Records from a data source
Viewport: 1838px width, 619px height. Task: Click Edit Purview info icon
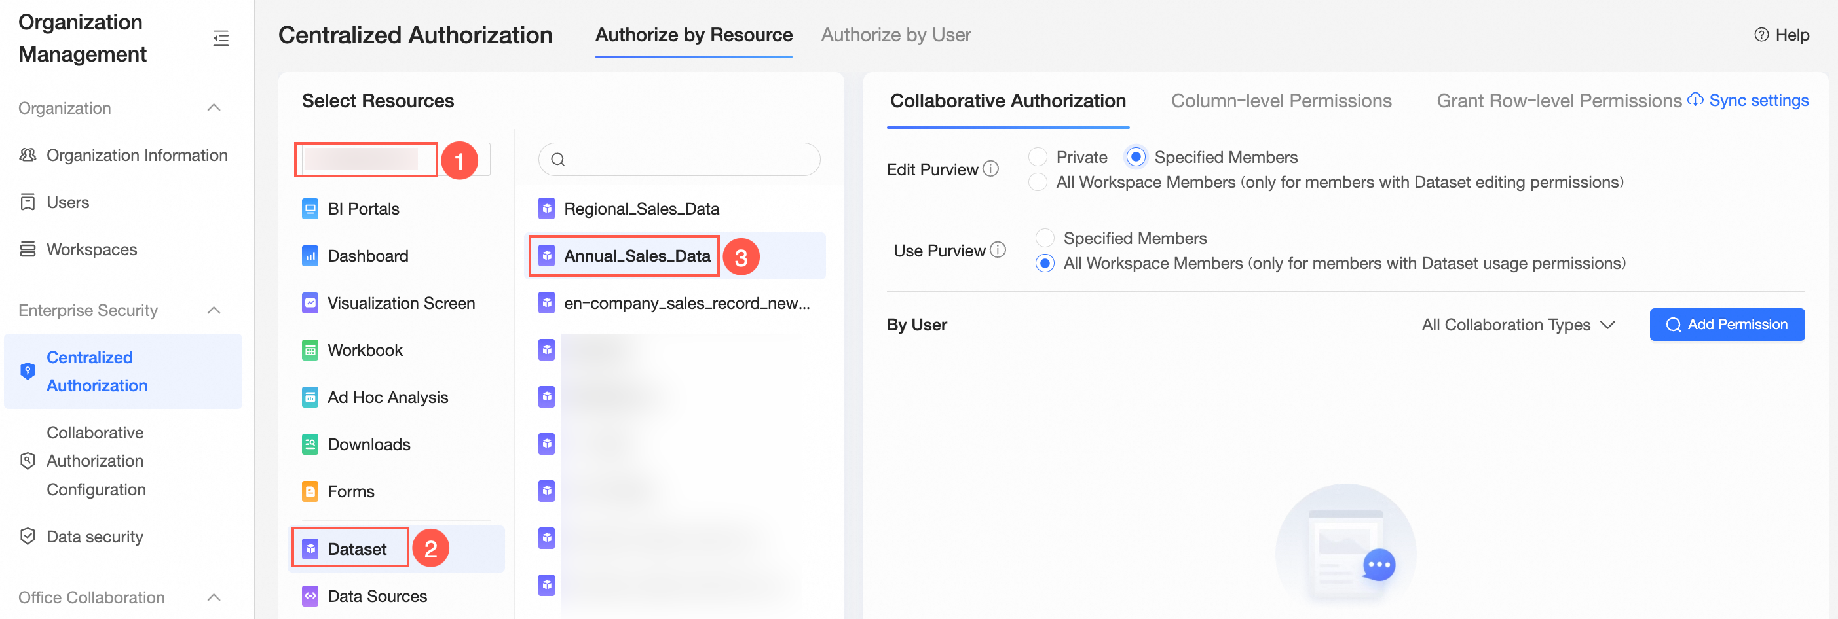[990, 169]
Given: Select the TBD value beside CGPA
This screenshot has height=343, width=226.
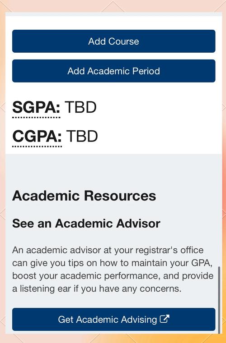Looking at the screenshot, I should pyautogui.click(x=82, y=136).
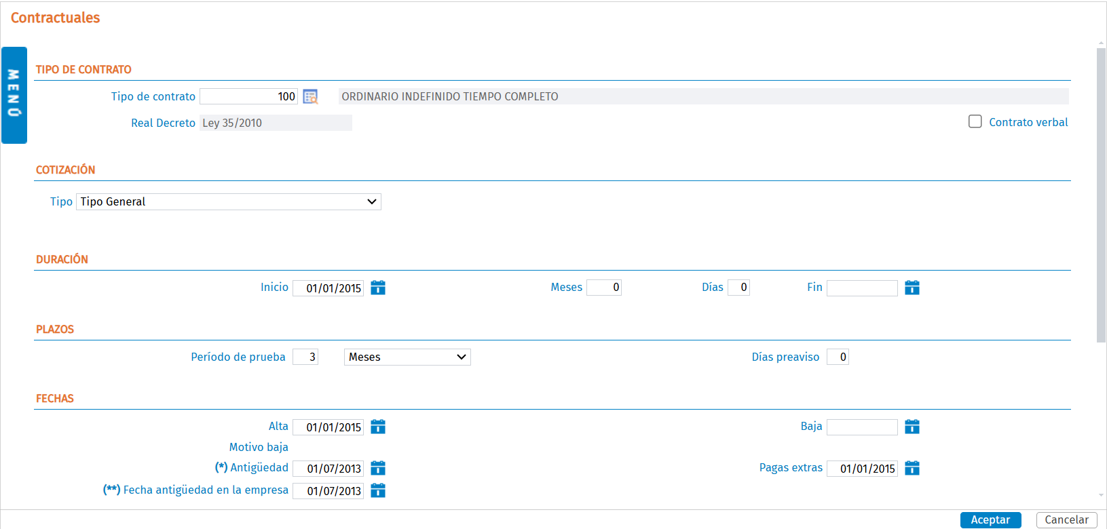Expand the Tipo General cotización dropdown
This screenshot has width=1107, height=529.
pos(229,201)
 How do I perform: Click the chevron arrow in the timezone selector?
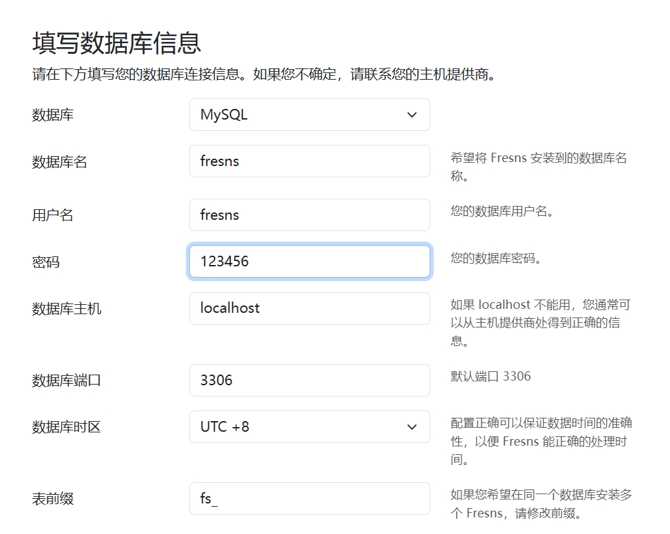coord(412,426)
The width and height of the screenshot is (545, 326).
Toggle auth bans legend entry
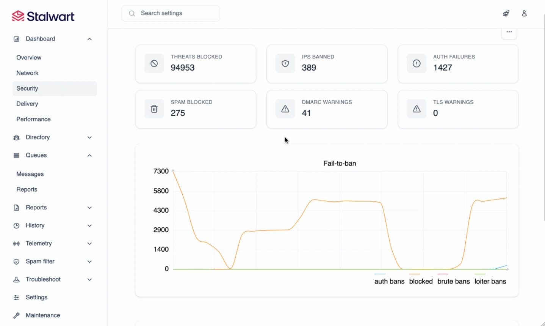click(x=389, y=281)
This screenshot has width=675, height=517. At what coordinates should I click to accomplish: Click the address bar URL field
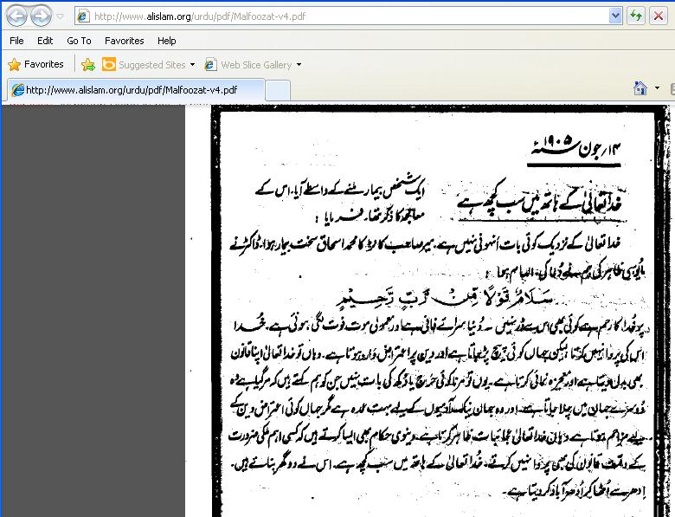346,16
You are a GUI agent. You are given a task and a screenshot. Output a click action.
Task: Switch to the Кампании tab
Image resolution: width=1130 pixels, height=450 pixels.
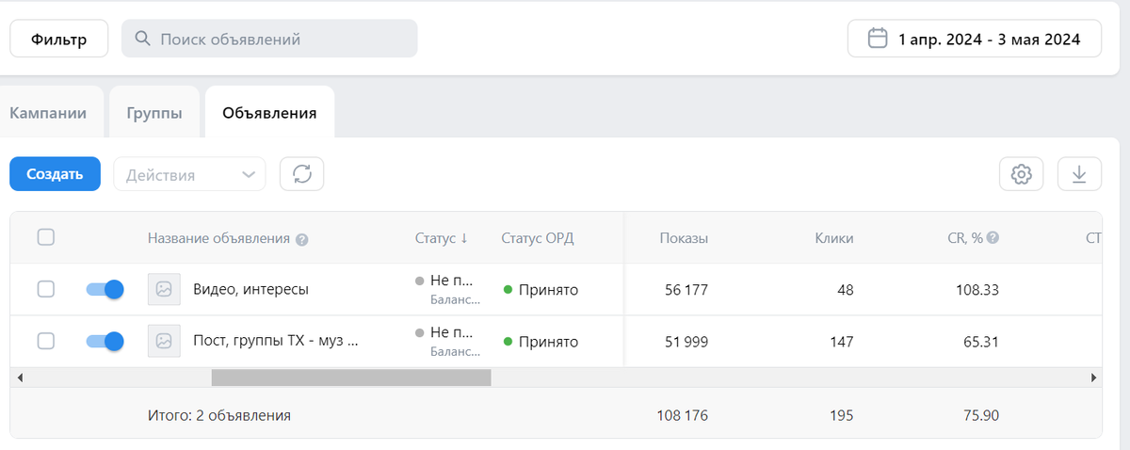coord(48,113)
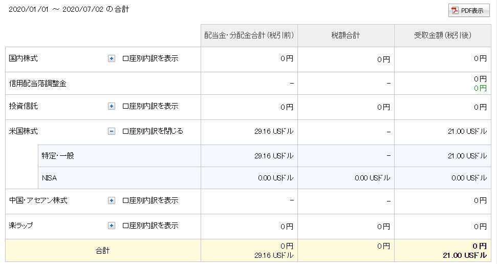
Task: Click the 信用配当落調整金 row label
Action: tap(38, 84)
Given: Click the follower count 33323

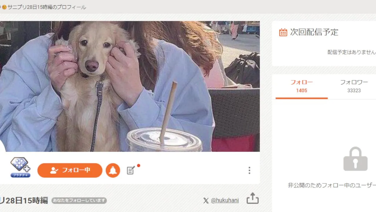Looking at the screenshot, I should click(x=354, y=90).
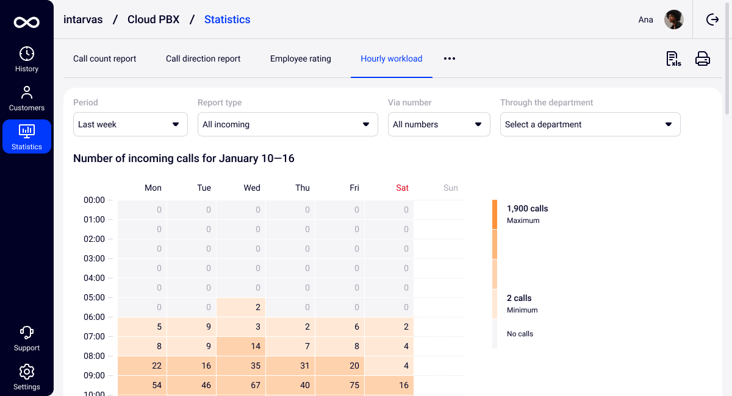Click the logout icon

point(712,19)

**What the task requires**
Print the lines above word for word, leaving out the pictures.

**Exercise result**
Viewport: 1838px width, 619px height. Task: Click Edit Purview info icon
[990, 169]
Given: Select the TBD value beside CGPA
This screenshot has height=343, width=226.
Looking at the screenshot, I should pyautogui.click(x=82, y=136).
Expand the Tipo General cotización dropdown
This screenshot has width=1107, height=529.
pos(229,201)
 How do I perform: Click the chevron arrow in the timezone selector?
coord(412,426)
The width and height of the screenshot is (545, 326).
Toggle auth bans legend entry
click(x=389, y=281)
This screenshot has width=675, height=517. At what coordinates should I click to accomplish: Click the address bar URL field
346,16
You are a GUI agent. You are given a task and a screenshot. Output a click action.
Task: Switch to the Кампании tab
Image resolution: width=1130 pixels, height=450 pixels.
coord(48,113)
Task: Click the 信用配当落調整金 row label
Action: tap(38, 84)
Given: Click the follower count 33323

Looking at the screenshot, I should click(x=354, y=90).
Click the logout icon

point(712,19)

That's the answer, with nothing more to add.